[A run of records]

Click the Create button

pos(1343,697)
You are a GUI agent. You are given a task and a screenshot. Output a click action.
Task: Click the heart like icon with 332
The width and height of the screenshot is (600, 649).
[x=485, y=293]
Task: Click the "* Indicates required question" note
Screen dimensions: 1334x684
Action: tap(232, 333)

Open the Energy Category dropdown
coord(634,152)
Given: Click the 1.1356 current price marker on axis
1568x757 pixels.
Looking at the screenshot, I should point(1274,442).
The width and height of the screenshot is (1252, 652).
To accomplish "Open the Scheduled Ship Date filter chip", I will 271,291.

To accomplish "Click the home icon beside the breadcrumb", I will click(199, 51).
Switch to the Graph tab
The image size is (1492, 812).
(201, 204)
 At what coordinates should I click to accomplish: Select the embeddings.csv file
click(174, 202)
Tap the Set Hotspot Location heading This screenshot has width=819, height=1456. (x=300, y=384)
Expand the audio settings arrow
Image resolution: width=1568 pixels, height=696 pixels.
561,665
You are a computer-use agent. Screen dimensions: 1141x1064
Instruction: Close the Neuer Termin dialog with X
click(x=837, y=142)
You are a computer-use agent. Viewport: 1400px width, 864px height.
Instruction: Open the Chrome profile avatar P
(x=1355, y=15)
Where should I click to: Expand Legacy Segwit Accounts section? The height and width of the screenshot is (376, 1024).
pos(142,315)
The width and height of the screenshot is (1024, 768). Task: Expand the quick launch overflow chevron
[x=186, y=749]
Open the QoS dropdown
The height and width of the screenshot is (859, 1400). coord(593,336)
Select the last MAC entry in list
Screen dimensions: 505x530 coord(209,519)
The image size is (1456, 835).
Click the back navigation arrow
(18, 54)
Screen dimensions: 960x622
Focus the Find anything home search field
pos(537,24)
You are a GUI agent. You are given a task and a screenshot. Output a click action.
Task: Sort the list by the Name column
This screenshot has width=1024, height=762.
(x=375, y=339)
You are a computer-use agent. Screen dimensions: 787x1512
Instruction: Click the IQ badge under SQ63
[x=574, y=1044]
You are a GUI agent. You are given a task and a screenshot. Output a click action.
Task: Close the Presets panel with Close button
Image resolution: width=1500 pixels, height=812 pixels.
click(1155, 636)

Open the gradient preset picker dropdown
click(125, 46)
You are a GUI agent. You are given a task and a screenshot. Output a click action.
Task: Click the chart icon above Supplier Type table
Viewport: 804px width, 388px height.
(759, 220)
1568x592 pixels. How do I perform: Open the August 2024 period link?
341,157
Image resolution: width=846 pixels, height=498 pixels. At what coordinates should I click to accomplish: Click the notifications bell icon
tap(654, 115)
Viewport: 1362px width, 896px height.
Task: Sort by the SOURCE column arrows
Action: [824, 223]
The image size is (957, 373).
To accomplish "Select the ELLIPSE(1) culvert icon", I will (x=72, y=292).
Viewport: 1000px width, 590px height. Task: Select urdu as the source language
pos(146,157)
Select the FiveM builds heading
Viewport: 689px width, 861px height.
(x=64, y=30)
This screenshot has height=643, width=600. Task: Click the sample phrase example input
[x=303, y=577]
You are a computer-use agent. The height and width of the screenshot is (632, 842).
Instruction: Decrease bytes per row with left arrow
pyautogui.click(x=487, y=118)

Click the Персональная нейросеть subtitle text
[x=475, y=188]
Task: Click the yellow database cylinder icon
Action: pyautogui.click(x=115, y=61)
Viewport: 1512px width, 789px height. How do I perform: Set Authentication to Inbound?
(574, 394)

[Task directions]
Quote every line of the records above word for word.

[Reply]
Click the Create button

pos(1343,697)
You are a GUI agent. You are given a task and a screenshot. Output a click action.
Task: Click the heart like icon with 332
The width and height of the screenshot is (600, 649).
[x=485, y=293]
Task: Click the "* Indicates required question" note
Screen dimensions: 1334x684
Action: tap(232, 333)

Open the Energy Category dropdown
coord(634,152)
Given: Click the 1.1356 current price marker on axis
1568x757 pixels.
Looking at the screenshot, I should point(1274,442).
The width and height of the screenshot is (1252, 652).
To accomplish "Open the Scheduled Ship Date filter chip", I will 271,291.

To accomplish "Click the home icon beside the breadcrumb", I will click(199, 51).
Switch to the Graph tab
The image size is (1492, 812).
(201, 204)
 At what coordinates should I click to accomplish: Select the embeddings.csv file
click(174, 202)
Tap the Set Hotspot Location heading This screenshot has width=819, height=1456. (x=300, y=384)
Expand the audio settings arrow
Image resolution: width=1568 pixels, height=696 pixels.
561,665
You are a computer-use agent. Screen dimensions: 1141x1064
Instruction: Close the Neuer Termin dialog with X
click(x=837, y=142)
You are a computer-use agent. Viewport: 1400px width, 864px height.
Instruction: Open the Chrome profile avatar P
(x=1355, y=15)
Where should I click to: Expand Legacy Segwit Accounts section? The height and width of the screenshot is (376, 1024).
pos(142,315)
The width and height of the screenshot is (1024, 768). Task: Expand the quick launch overflow chevron
[x=186, y=749]
Open the QoS dropdown
The height and width of the screenshot is (859, 1400). coord(593,336)
Select the last MAC entry in list
Screen dimensions: 505x530 coord(209,519)
The image size is (1456, 835).
Click the back navigation arrow
(18, 54)
Screen dimensions: 960x622
Focus the Find anything home search field
pos(537,24)
You are a GUI agent. You are given a task and a screenshot. Output a click action.
Task: Sort the list by the Name column
This screenshot has width=1024, height=762.
(x=375, y=339)
You are a computer-use agent. Screen dimensions: 787x1512
Instruction: Click the IQ badge under SQ63
[x=574, y=1044]
You are a GUI agent. You are given a task and a screenshot. Output a click action.
Task: Close the Presets panel with Close button
Image resolution: width=1500 pixels, height=812 pixels.
click(1155, 636)

Open the gradient preset picker dropdown
click(125, 46)
You are a GUI agent. You are given a task and a screenshot. Output a click action.
Task: Click the chart icon above Supplier Type table
Viewport: 804px width, 388px height.
(759, 220)
1568x592 pixels. How do I perform: Open the August 2024 period link?
341,157
Image resolution: width=846 pixels, height=498 pixels. At what coordinates should I click to accomplish: Click the notifications bell icon
tap(654, 115)
Viewport: 1362px width, 896px height.
Task: Sort by the SOURCE column arrows
Action: [824, 223]
The image size is (957, 373).
To accomplish "Select the ELLIPSE(1) culvert icon", I will (x=72, y=292).
Viewport: 1000px width, 590px height. Task: Select urdu as the source language
pos(146,157)
Select the FiveM builds heading
Viewport: 689px width, 861px height.
(x=64, y=30)
This screenshot has height=643, width=600. Task: Click the sample phrase example input
[x=303, y=577]
You are a computer-use agent. The height and width of the screenshot is (632, 842).
Instruction: Decrease bytes per row with left arrow
pyautogui.click(x=487, y=118)

Click the Персональная нейросеть subtitle text
[x=475, y=188]
Task: Click the yellow database cylinder icon
Action: pyautogui.click(x=115, y=61)
Viewport: 1512px width, 789px height. How do I perform: Set Authentication to Inbound?
(574, 394)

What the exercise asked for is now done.